PF tem 48 horas para informar se objetos apreendidos de Paulo Sérgio Nogueira ainda são relevantes para investigações

Por Cleber Lourenço

A tentativa da defesa do general Paulo Sérgio Nogueira de Oliveira de reaver todos os bens apreendidos durante a investigação sobre a tentativa de golpe de Estado sofreu um revés no Supremo Tribunal Federal. Em despacho recente, o ministro Alexandre de Moraes determinou que a Polícia Federal se manifeste, no prazo de 48 horas, sobre a necessidade de manutenção da custódia dos objetos antes de qualquer decisão sobre eventual restituição.

A decisão foi proferida no âmbito da Execução Penal nº 170, aberta para acompanhar o cumprimento da pena imposta ao general, condenado a 19 anos de prisão por envolvimento direto na articulação golpista. O despacho de Moraes acolhe a manifestação apresentada pela Procuradoria-Geral da República, que alertou para a ausência de posicionamento técnico da Polícia Federal quanto à real utilidade dos bens apreendidos.

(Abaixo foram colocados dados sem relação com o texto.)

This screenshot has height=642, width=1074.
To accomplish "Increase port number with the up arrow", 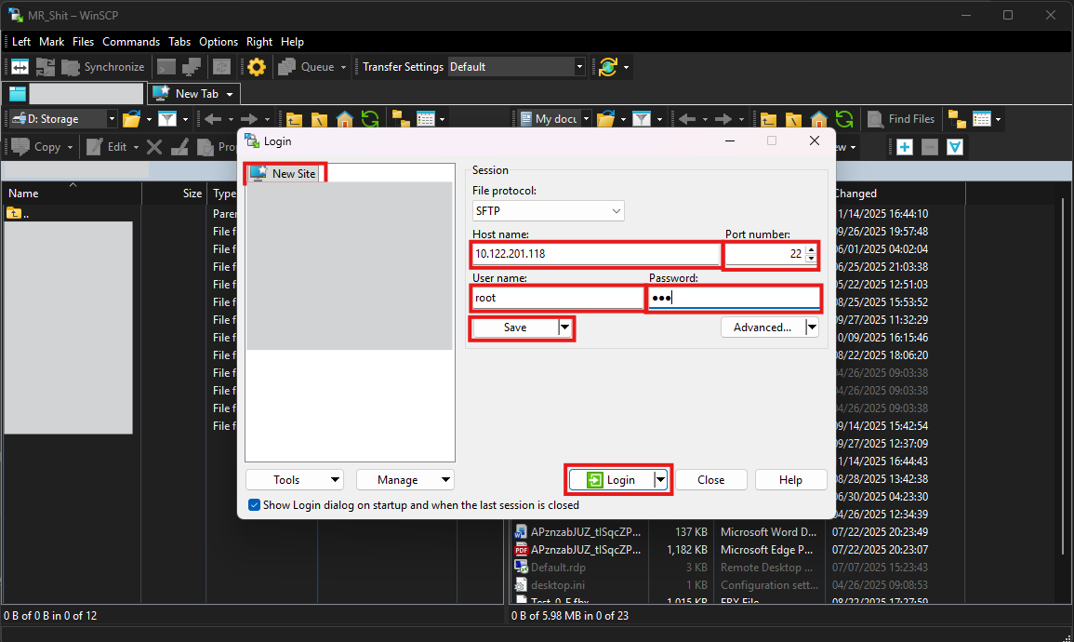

O pedido de restituição foi apresentado pela defesa após o trânsito em julgado da Ação Penal nº 2.668, na qual Paulo Sérgio Nogueira foi condenado por organização criminosa armada, tentativa de abolição violenta do Estado Democrático de Direito, golpe de Estado, além de crimes de dano qualificado ao patrimônio da União e deterioração de patrimônio tombado. Os advogados sustentaram que, encerrada a fase de instrução e concluídas as perícias, não haveria mais justificativa para a manutenção da custódia policial dos objetos.

A Procuradoria-Geral da República, no entanto, rechaçou a tese. Em manifestação enviada ao STF, o órgão destacou que a restituição de bens apreendidos não decorre automaticamente do trânsito em julgado da condenação. Segundo a PGR, a devolução só é juridicamente possível quando o bem não interessa mais ao processo, não há dúvida quanto à titularidade e está inequivocamente comprovada a origem lícita do objeto, além de não se tratar de produto ou instrumento do crime.

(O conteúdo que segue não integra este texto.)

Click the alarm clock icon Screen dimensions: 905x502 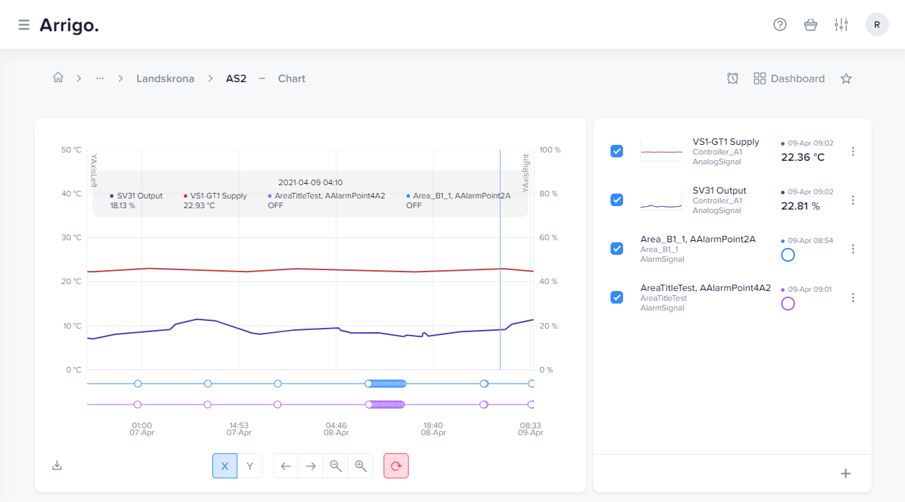[x=732, y=79]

No caso concreto, a PGR ressaltou que ainda “não se vislumbra nos autos manifestação policial a respeito da pertinência em eventual manutenção da custódia dos bens”, o que impede qualquer conclusão segura sobre a possibilidade de restituição. O parecer aponta que os objetos apreendidos podem continuar sendo imprescindíveis para perícias complementares ou análises investigativas, inclusive em desdobramentos ainda em apuração.

Ao analisar o pedido, Alexandre de Moraes adotou integralmente essa linha de entendimento. No despacho, o ministro determinou: “Oficie-se à Superintendência Regional da Polícia Federal no Distrito Federal para que informe, no prazo de 48 (quarenta e oito) horas, sobre a necessidade de manutenção da custódia dos bens pertencentes a Paulo Sérgio Nogueira de Oliveira”. Após a resposta da PF, Moraes ordenou que os autos retornem à Procuradoria-Geral da República para nova manifestação, no prazo de cinco dias.

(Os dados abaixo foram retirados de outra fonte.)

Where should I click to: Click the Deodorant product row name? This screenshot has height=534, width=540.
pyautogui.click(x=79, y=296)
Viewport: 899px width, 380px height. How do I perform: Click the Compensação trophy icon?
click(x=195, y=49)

A decisão explicita que, mesmo na fase de execução penal, o STF considera indispensável a avaliação técnica da Polícia Federal antes de liberar bens apreendidos em investigações de alta complexidade, especialmente aquelas relacionadas a crimes contra o Estado Democrático de Direito.

Paulo Sérgio Nogueira cumpre pena em regime inicial fechado, conforme fixado na sentença condenatória, além de sanção pecuniária correspondente a 84 dias-multa. A condenação reconheceu que o general integrou organização criminosa armada e teve participação ativa nos atos que culminaram na tentativa de ruptura institucional.